The first presentation of the young American Pop Art scene in Aachen in 1968 by Peter and Irene Ludwig was a real bang. It led to the founding of the Neue Galerie – Sammlung Ludwig, headed by Wolfgang Becker. The program of the Neue Galerie and the later Ludwig Forum für Internationale Kunst was directly linked to the often bold development steps of the Ludwig Collection. As a result of the collector’s enthusiasm for the “direct expression of a generational attitude to life,” works that later became world-famous by Andy Warhol, Roy Lichtenstein, Duane Hanson, and Chuck Close, among others, found their place in the collection.

In the late 1970s, collectors and the museum turned their attention to Eastern European cultural regions. The turmoil of fundamental social and political changes was reflected in an unusually intense artistic creativity that needed to be observed. Again and again, art from “West” and “East” was now confronted and combined. Works by Baselitz and Ebersbach confronted each other, Socialist Realism and Neue Wilde, just as works from Bulgaria, Hungary, Romania and the USSR confronted works from West Germany, France and Italy. A lasting cooperation with the respective countries was to be guaranteed by the new foundings of the Ludwig Museums in Oberhausen, Koblenz and Vienna, as well as in Budapest and St. Petersburg. In Aachen, the enormously grown collection found new rooms in the Ludwig Forum für Internationale Kunst, which opened in 1991.

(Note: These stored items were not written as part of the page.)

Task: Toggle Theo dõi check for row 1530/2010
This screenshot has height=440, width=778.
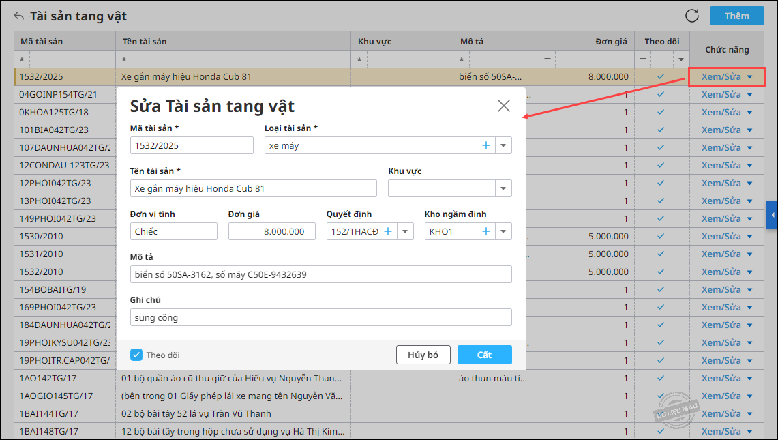Action: [x=661, y=237]
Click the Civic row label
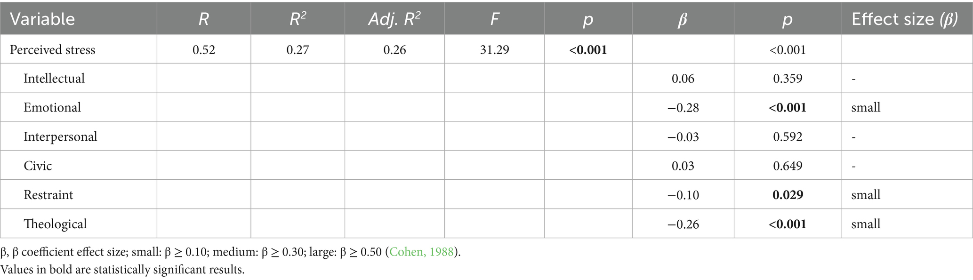 tap(38, 166)
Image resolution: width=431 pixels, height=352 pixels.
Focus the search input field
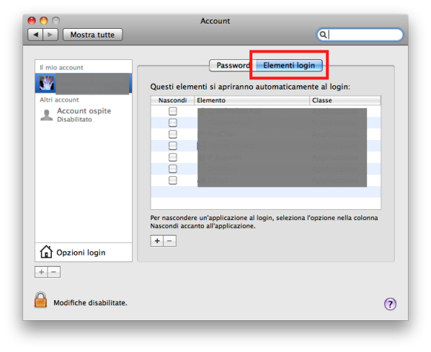(x=365, y=35)
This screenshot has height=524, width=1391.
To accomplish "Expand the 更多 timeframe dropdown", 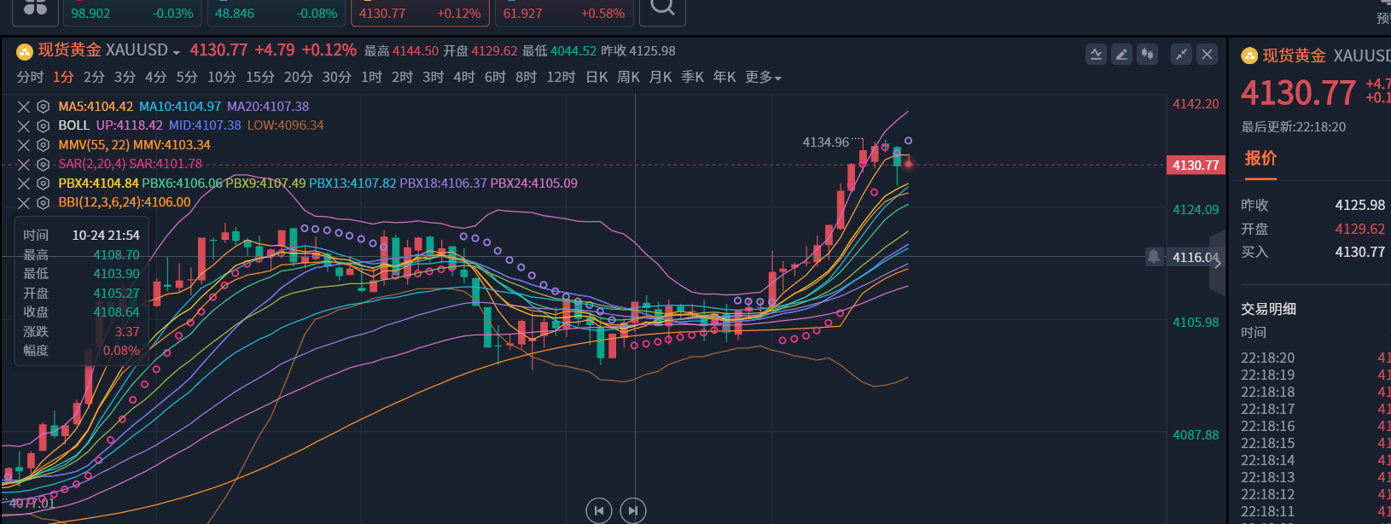I will click(x=763, y=78).
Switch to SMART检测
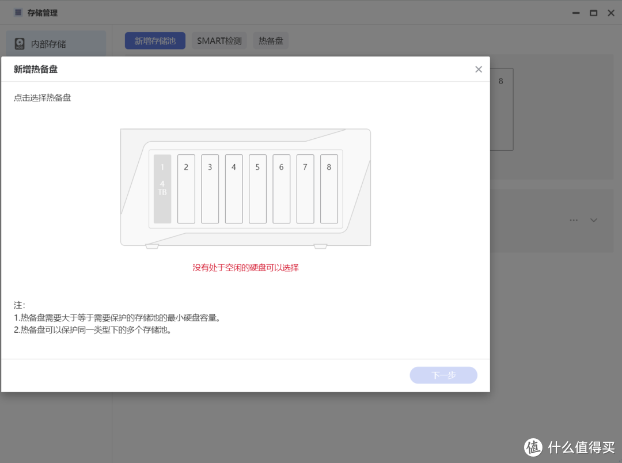 point(219,40)
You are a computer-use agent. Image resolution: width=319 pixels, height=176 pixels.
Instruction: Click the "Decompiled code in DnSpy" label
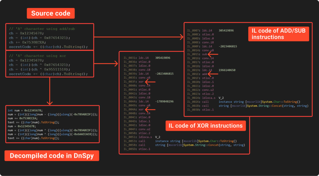click(x=52, y=156)
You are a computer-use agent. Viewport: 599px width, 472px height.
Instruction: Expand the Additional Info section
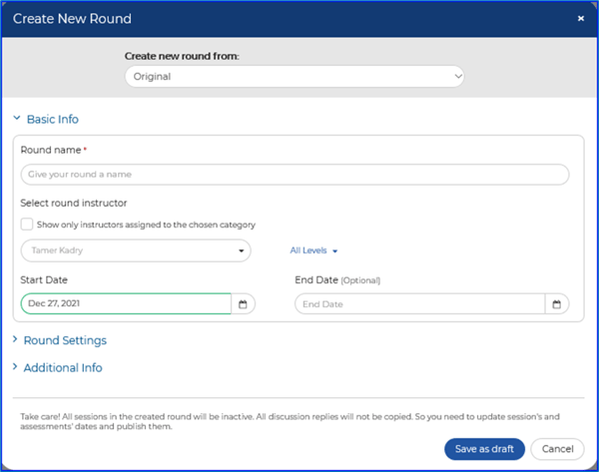[x=63, y=368]
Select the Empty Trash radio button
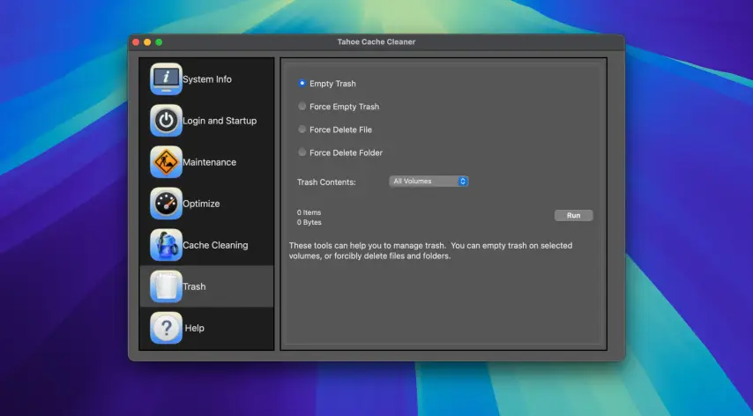 coord(302,84)
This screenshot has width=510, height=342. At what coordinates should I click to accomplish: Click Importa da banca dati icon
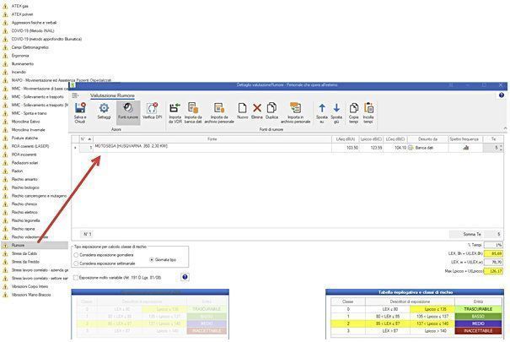[x=193, y=111]
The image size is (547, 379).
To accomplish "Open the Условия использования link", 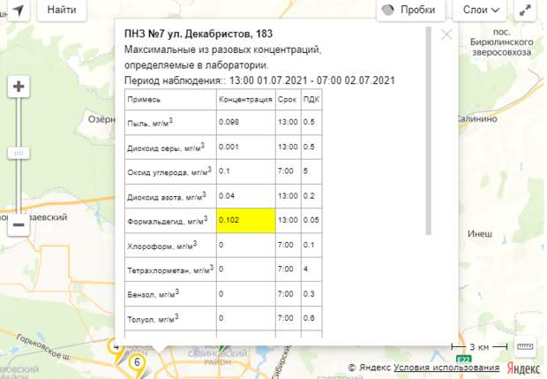I will [446, 368].
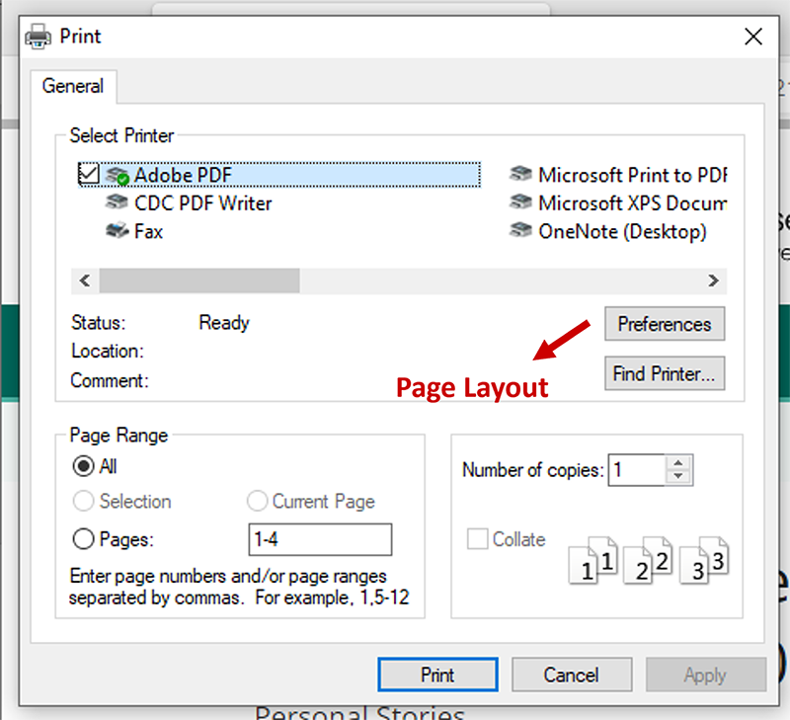Select the CDC PDF Writer printer
The height and width of the screenshot is (720, 790).
[118, 203]
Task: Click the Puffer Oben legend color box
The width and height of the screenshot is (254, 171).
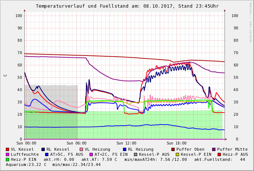Action: click(x=173, y=149)
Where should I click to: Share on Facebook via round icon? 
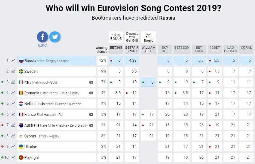(43, 37)
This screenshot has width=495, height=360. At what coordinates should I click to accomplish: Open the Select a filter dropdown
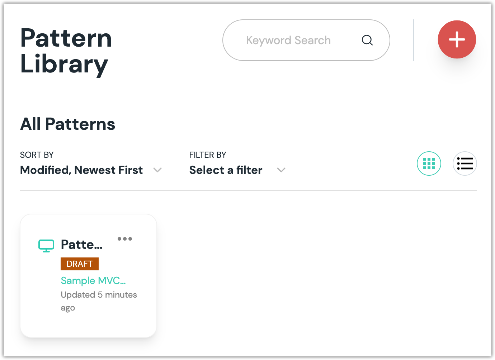pyautogui.click(x=237, y=170)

The view was now free for a global view of art. Initial negotiations on the acquisition of Cuban art in the early 1990s led to extensive presentations of Cuban and Latin American art. The newly established Ludwig Foundation in Havana was an important partner in this process. In 1996 with the founding of another Ludwig Museum in Beijing the basis for a continuous exchange with China was created. The Ludwig Forum Aachen responded with a series of exhibitions featuring artists from China, Taiwan, Korea, Japan and Indonesia. This was complemented by the presentation of new acquisitions from China, which thus found their permanent place in the collection.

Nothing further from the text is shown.